Nikon Z7 Review: Performance
The Z 7 may be the first model in a completely new line, but it really doesn’t feel like it. Instead it behaves exactly as we’d demand from £3400 Nikon. The camera starts up in a fraction of a second and thereafter responds instantly to control inputs from the buttons, dials and touchscreen. At no point does it ever get in the way of what you’re trying to do; indeed it’s a fine example of camera that feel’s like it’s been crafted and engineered to help you get the shot.
The matrix metering is generally pretty reliable, although I often preferred to dial it down a touch to be sure of not clipping highlights. Of course one of the great advantages of mirrorless is that this becomes a matter of judgement based on the viewfinder preview, rather than guesswork as it is with DSLRs. Auto white balance is typically Nikon; it’s very good at making whites appear pure white, if that’s what you need, but it’s not so great at producing a pleasing rendition of scenic shots on sunny days, giving JPEG images that are overly-cool for my tastes. Naturally you can address this by using a white balance preset instead.
With the Z 7 using a very similar sensor to the D850, it delivers images that are equally superb. At low ISOs that 45.7MP sensor captures oodles of detail and truly astonishing dynamic range, meaning that you can extract detail from deep into the shadows during raw processing, or via the Active D-Lighting control in-camera. Even at higher ISOs you can still underexpose to protect highlights and pull up extra detail later without being unduly swamped by noise. This level of malleability gives remarkable creative flexibility during raw processing, similar to what you’d get from the D850 or Sony A7R III.
I tested the Z 7 using both the 24-70mm f/4 S and 35mm f/1.8 S lenses, along with a selection of F-mount lenses via the FTZ adapter. Both of the native lenses are a good match to the cameras in terms of size and balance, as indeed is the upcoming 50mm f/1.8 S (which I was able to try during Nikon’s launch event).
They’re also superb optically; the whole point of the Z-mount is to be able to maintain sharpness into the corners of the frame even at large apertures, and the optics achieve this spectacularly. Don’t think for a moment that because these lenses have comparatively slow maximum apertures, they’re somehow inferior to f/1.4 primes or f/2.8 zooms for DSLRs, because in reality they’re every bit as good as anything I’ve used on a DSLR, if not better.
One key feature of the Z7 is its in-body image stabilisation, which works with almost every lens you can mount on the camera. Again, it’s remarkably effective for a first-generation version, helping you get sharp shots handheld under a much wider range of conditions.

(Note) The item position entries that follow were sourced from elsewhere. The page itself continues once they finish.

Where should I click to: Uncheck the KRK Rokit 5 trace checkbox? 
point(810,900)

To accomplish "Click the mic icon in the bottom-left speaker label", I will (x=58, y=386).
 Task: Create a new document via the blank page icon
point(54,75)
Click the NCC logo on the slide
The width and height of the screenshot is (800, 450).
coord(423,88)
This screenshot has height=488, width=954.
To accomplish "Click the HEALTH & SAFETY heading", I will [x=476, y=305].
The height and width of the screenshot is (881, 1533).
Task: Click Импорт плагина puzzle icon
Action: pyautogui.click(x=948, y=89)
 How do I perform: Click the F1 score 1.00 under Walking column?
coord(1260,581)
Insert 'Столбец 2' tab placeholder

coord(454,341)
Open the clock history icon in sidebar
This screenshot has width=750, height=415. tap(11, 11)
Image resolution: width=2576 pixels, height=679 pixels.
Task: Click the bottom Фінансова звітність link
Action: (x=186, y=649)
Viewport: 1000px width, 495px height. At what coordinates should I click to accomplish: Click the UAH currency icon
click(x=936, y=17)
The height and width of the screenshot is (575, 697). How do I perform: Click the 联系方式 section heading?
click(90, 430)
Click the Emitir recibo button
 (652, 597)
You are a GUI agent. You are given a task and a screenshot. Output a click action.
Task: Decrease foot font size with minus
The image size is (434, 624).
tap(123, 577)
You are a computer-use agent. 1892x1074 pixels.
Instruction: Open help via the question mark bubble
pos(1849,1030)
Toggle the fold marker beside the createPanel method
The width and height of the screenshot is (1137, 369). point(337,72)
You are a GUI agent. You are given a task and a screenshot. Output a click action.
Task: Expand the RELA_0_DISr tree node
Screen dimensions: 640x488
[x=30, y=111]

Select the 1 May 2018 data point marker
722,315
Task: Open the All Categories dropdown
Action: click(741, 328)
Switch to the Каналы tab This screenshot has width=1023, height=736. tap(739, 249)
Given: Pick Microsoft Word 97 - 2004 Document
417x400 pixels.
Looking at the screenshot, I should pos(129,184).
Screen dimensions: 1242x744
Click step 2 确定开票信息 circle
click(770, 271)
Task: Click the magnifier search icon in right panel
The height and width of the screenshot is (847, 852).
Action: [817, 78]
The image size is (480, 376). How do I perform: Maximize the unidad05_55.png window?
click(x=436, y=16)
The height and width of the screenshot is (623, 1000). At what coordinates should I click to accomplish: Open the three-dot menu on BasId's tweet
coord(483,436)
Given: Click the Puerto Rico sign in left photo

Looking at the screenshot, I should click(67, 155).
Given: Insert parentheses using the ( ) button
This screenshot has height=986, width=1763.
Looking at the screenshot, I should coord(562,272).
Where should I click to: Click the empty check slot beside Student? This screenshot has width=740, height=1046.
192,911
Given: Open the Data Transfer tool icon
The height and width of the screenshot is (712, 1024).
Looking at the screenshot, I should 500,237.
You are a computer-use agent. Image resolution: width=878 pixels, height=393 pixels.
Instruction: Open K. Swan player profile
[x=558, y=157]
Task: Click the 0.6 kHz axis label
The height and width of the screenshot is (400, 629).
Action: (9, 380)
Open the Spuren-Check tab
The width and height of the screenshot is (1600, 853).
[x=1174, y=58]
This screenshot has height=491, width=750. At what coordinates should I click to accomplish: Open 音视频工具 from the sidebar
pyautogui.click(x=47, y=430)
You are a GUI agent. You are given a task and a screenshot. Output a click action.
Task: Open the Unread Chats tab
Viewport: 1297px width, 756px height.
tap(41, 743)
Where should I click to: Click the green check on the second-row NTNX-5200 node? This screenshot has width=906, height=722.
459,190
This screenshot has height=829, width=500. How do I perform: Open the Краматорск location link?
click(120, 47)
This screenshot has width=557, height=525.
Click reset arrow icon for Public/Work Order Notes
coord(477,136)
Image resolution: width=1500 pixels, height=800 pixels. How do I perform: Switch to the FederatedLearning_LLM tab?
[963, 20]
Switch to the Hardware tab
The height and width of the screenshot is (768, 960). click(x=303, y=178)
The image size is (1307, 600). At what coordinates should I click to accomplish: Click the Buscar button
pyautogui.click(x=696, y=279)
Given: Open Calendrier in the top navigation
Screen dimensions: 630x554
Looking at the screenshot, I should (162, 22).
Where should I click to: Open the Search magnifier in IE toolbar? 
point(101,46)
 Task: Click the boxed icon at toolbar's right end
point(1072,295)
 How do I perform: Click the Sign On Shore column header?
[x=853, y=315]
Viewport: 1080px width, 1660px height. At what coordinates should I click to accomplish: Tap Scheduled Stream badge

I found it routinely delivered at least 3 stops benefit, and sometimes rather more if you’re able to take several replicate shots. For example, with the 24-70mm f/4 zoom I was able to get sharp images at shutter speeds as slow as ½ sec at 70mm, and 1.3sec at wideangle, both of which count as at least five stops worth of stabilisation. This adds a considerable extra string to your bow for low-light work.